あ…あのどちらからいらしゃったんですか?」
「うち?うちは大阪から。ほんまは主人と一緒に行動するはずやったんやけど、あの人こっちで急な会議が入ってしもて。
ずっとホテルで待ってるのも退屈やし、東京見物でも思うて出かけたんやけど、それが間違いやったわ」
女の人は恥ずかしそうに笑って…でもその恥ずかしそうなのもまるで小鳥のように愛らしい。
「親切やね。おいくつ?」
急に聞かれて、あたしは慌てて
「じゅ、16です!」と答えた。
「あら。うちの娘と同じ歳やわ。
うちの娘なんてお嬢ちゃんみたいにようできた子やなくてね。

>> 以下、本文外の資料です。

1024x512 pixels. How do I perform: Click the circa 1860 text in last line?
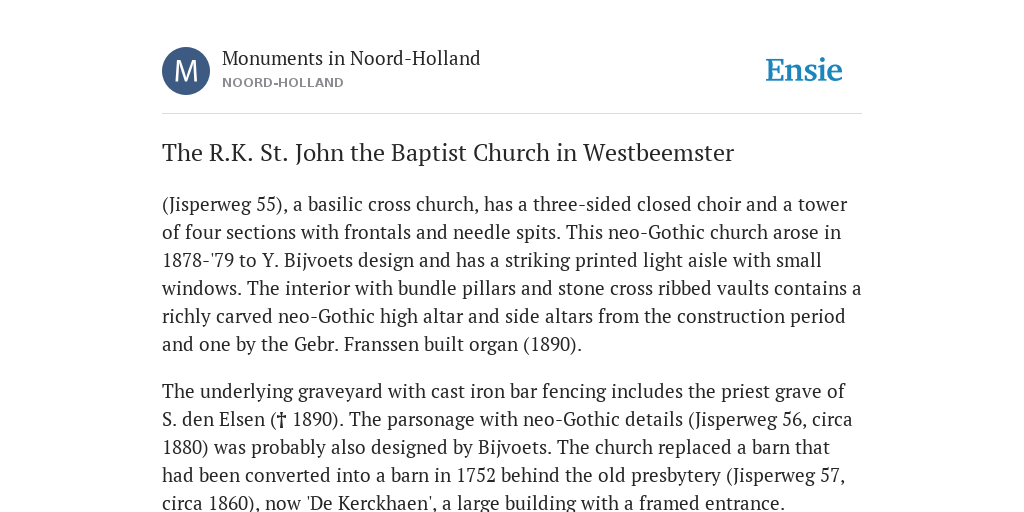[x=197, y=504]
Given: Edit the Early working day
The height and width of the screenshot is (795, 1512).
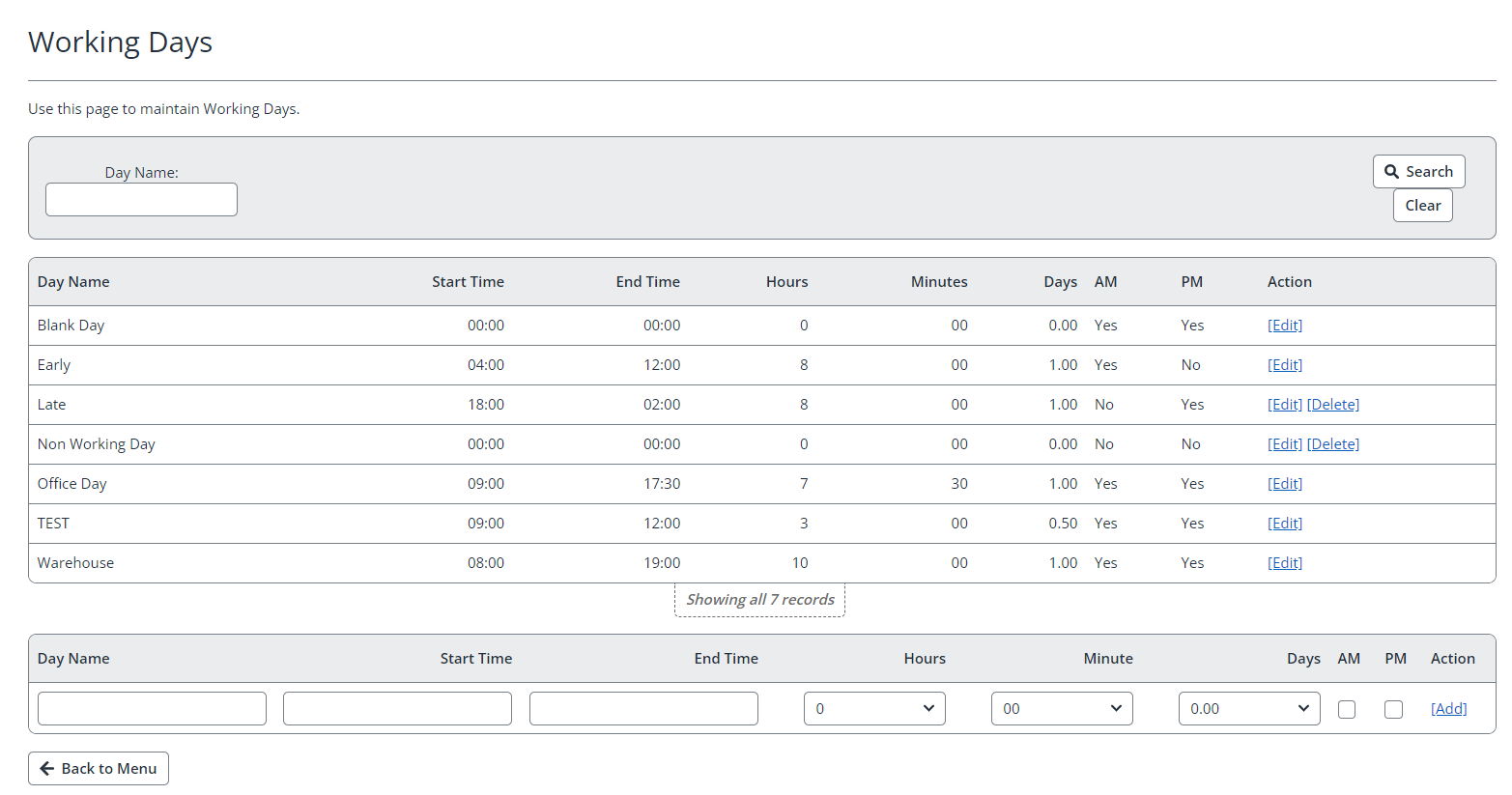Looking at the screenshot, I should coord(1284,365).

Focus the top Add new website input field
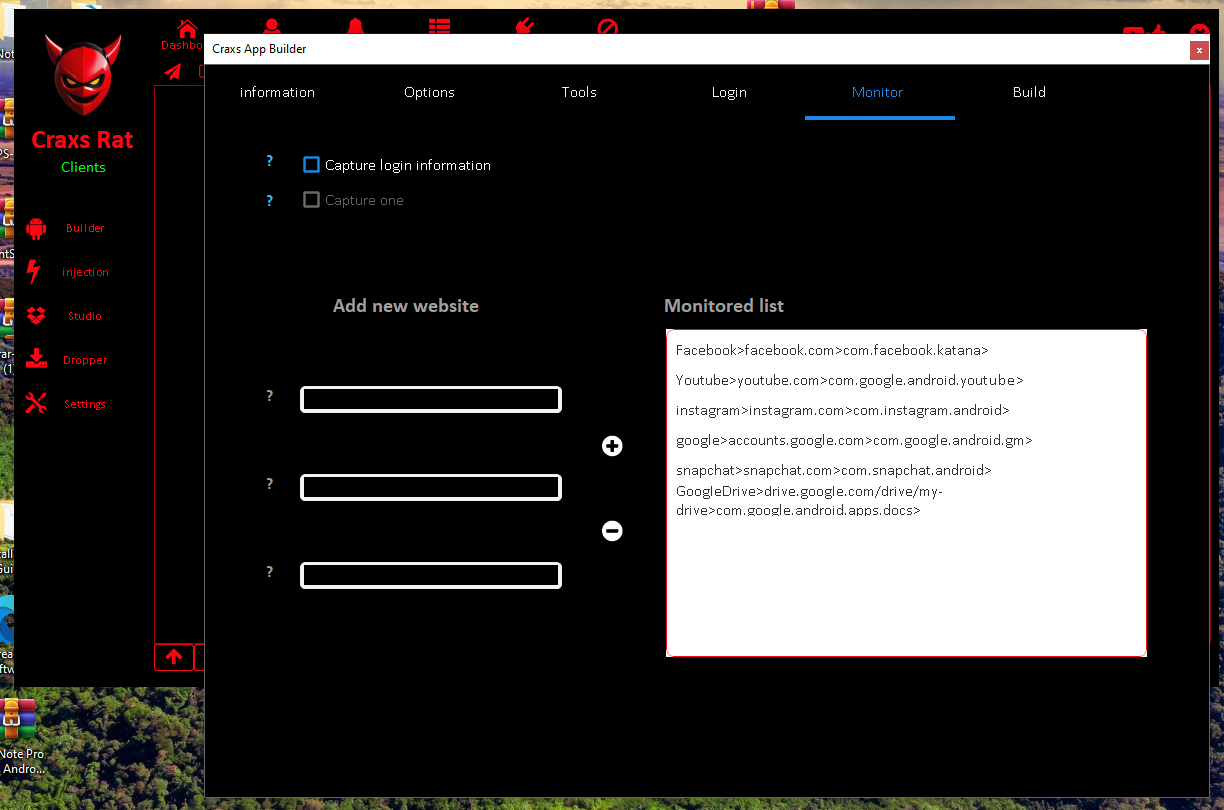(431, 400)
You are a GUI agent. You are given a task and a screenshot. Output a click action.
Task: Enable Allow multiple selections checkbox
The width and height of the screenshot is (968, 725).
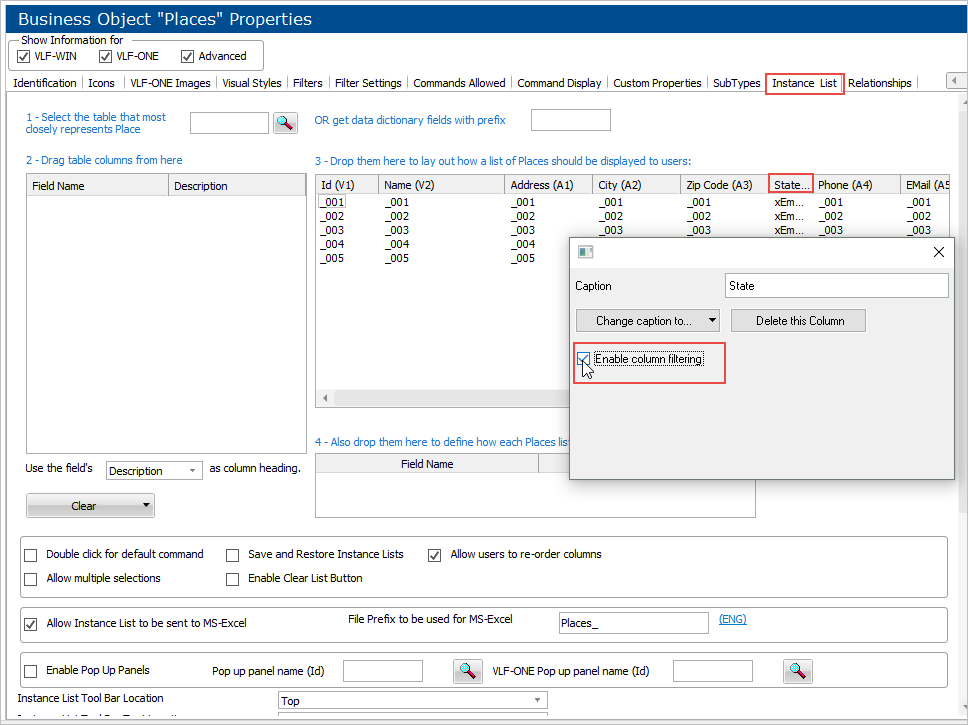pos(30,578)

お恥ずかしい限りですけど」
同い年の娘―――…
「あ、あの…お子さんはお一人なんですか?さっき息子さんがいるような口ぶりでしたけど…」
なんとなく気になったレベルではなく、それは確信を得るため。
「うち?息子もおるよ。今年二十歳になる息子がね。
そうや、息子も東京おるし案内してもろたら良かったんや」
女の人は楽しそうに喋ってくれる。
あたしはその話に相槌を打つのが精一杯。